Achieving FedRAMP certification is a requirement for any organization that wants to work with a government agency. The Federal Risk and Management Program (FedRAMP) is a government-wide cybersecurity risk management program used to evaluate and authorize cloud service provider (CSP) service offerings. FedRAMP was established in 2011 by the Office of Management and Budget (OMB) as a cost-effective, risk-based approach to the implementation and use of cloud services in U.S. federal government departments and agencies.
Why Is FedRAMP Certification Important?
Cloud services that hold or store federal data require FedRAMP authorization, meaning any business that wants to work with the federal government must include FedRAMP authorization as part of their security plan.
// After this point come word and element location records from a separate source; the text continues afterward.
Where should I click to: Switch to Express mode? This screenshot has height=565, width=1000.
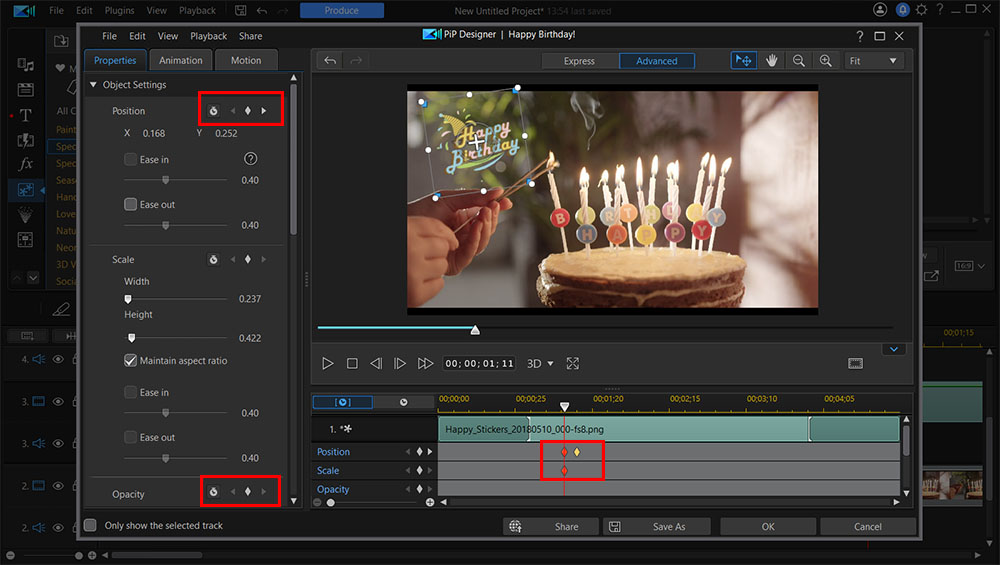(x=579, y=61)
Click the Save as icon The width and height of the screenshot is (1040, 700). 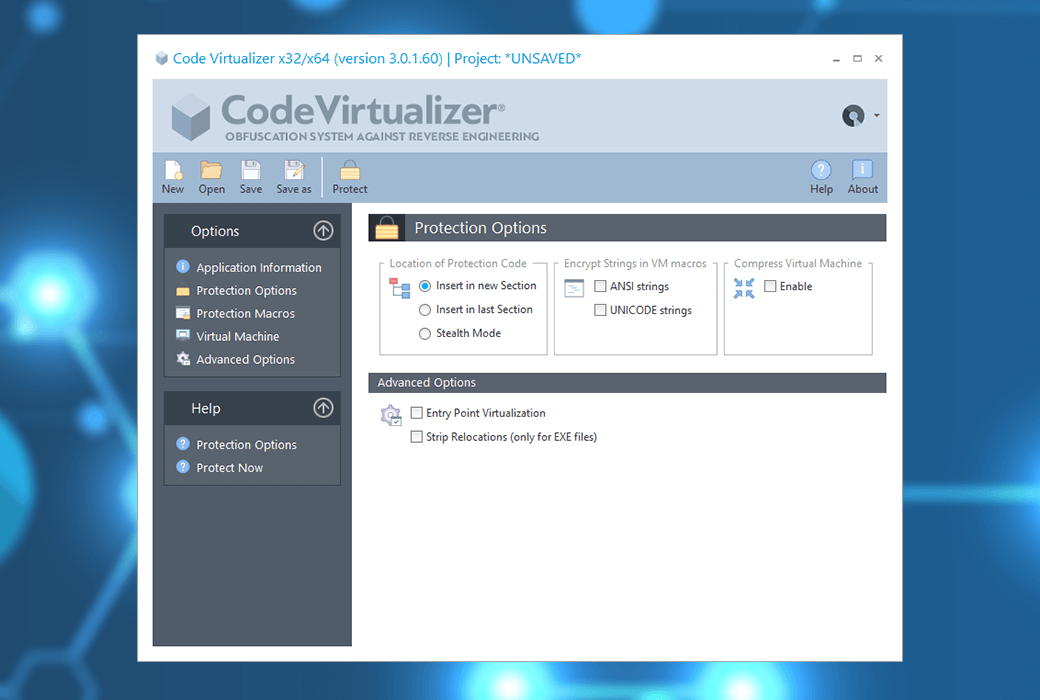click(x=293, y=176)
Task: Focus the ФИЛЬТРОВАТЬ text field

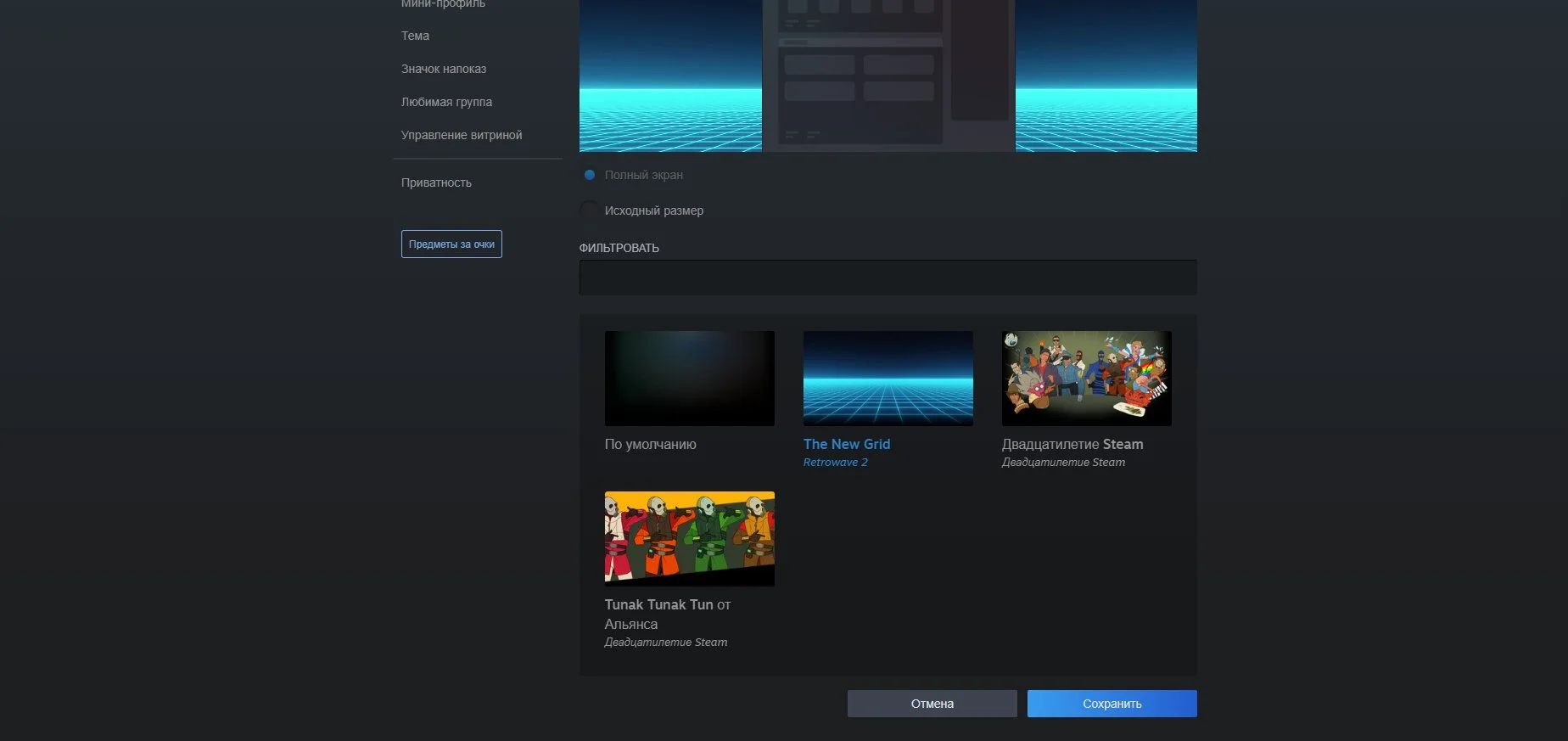Action: [888, 278]
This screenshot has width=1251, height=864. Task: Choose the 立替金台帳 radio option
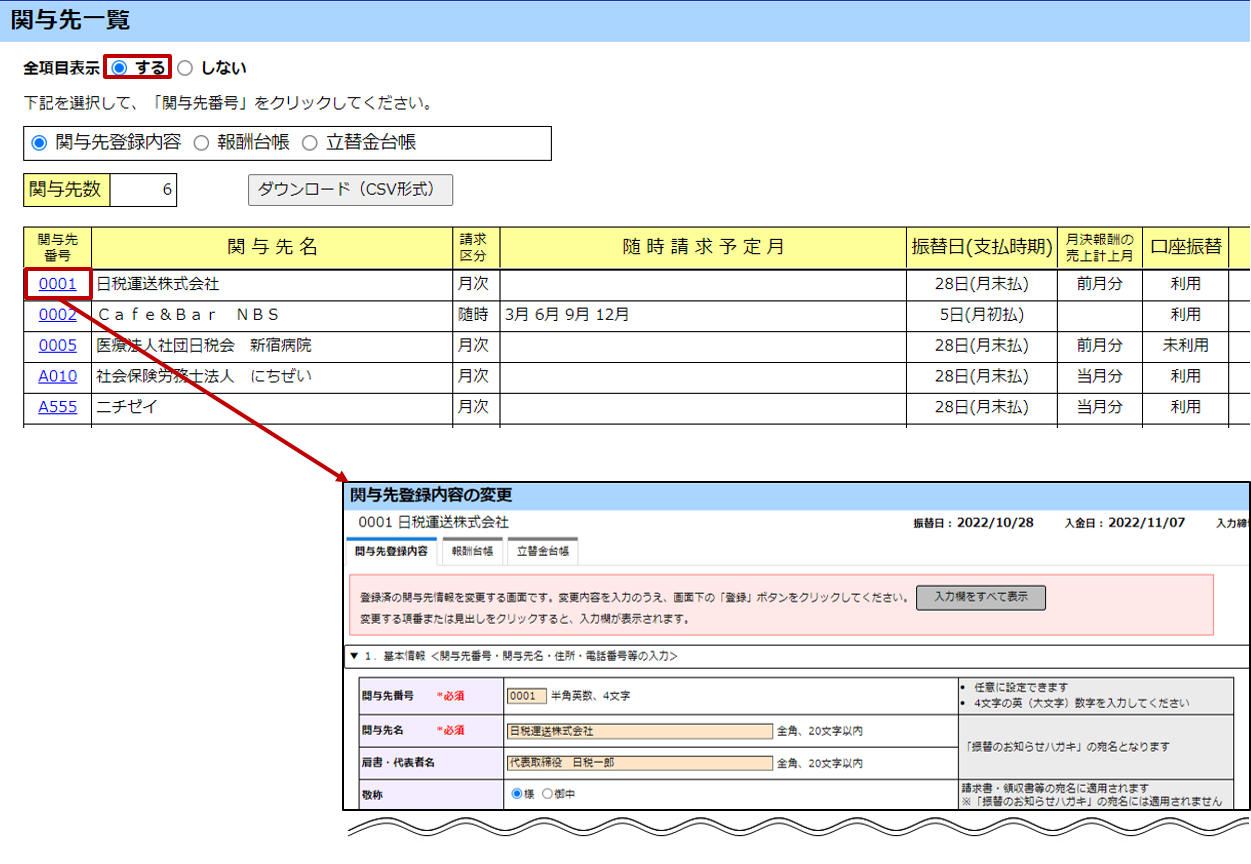coord(309,143)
Acquiring FedRAMP certification is important as it ensures consistency in the security of cloud services used by the government. It creates a single set of standards for all cloud providers and government agencies which helps instill confidence in clients through stringent security protocols.
When cloud service providers become FedRAMP authorized, they are listed in the FedRAMP Marketplace. This platform is the first place that government agencies look when sourcing a new cloud-based solution.
Most government agencies find it faster and easier to use a cloud-based product that has already been authorized than to start the process from scratch with a new vendor. Therefore, achieving FedRAMP compliance and getting listed in the FedRAMP Marketplace can be a highly profitable endeavor.
What Are The Three FedRAMP Impact Levels?
FedRAMP currently authorizes cloud service providers at low-, moderate- or high-impact levels:
Low-impact level is suitable for cloud service offerings (CSOs) where the loss of integrity, confidentiality, and availability would have limited adverse effects on a government agency’s assets, individuals, and operations.
There are currently two baselines for systems that fall under FedRAMP low-impact level: LI-SaaS Baseline and Low Baseline. Low baseline SaaS applications that do not store personally identifiable information (PII) with the exception of what is required for login capability fall under the LI-SaaS Baseline.
Mandatory security documentation is consolidated and the number of security controls required for testing and verification is lowered relative to Low Baseline authorization.
Moderate-impact systems make up nearly 80 percent of CSP applications and are most appropriate for cloud service offerings where the loss of integrity, confidentiality, and availability would likely result in serious adverse effects on an agency’s assets, individuals, or operations. Some of these adverse effects could cause substantial operational harm to an agency’s finances, assets, or individuals. Under the moderate-impact level, there is no loss of life or physical information.
High-impact data is usually found in financial systems, law enforcement and emergency systems, health systems, and similar areas where the loss of integrity, confidentiality, or availability could have catastrophic adverse effects on a business’ organizational assets, operations, or individuals.
FedRAMP’s High Baseline was created to protect the government’s most sensitive, unclassified data in cloud-based computing environments. This includes data that could protect life and prevent financial ruin.
How Is A Target FedRAMP Impact Level Achieved?
Once the appropriate target FedRAMP impact level is determined, businesses can take the necessary steps to achieve compliance. The authorization process typically occurs in four main phases: plan, assess, authorize, and monitor.
The first stage in the authorization process involves planning and documenting. CSPs must first establish a partnership with a federal agency that is interested in using the product.
Next, determine what approach the business will use to achieve authorization. The two main paths to authorization involve getting a Provisional Authority to Operate (PATO) from the Joint Authority Board (JAB) or obtaining an Authority to Operate (ATO) letter from a federal agency.
A CSP must then determine the proper impact level for their system and fulfill the requirements outlined in the FedRAMP Security Controls baseline. The details of the implementation must be documented in a System Security Plan (SSP).
Hire an independent assessor to test the information system and verify that all appropriate controls are implemented and effective. Once testing is complete, the third-party assessment organization (3PAO) or nonaccredited independent assessor (IA) will issue a Security Assessment Report (SAR).
After the assessment has been completed, the CSP will need to submit a security package to the JAB or the federal agency that they are working with for approval. If approved, the CSP will receive an ATO.
Receiving an ATO is not the final step in the process. Authorization must be maintained over time through continuous monitoring and compliance with FedRAMP requirements. If an organization fails to maintain an appropriate risk level, authorization can be revoked.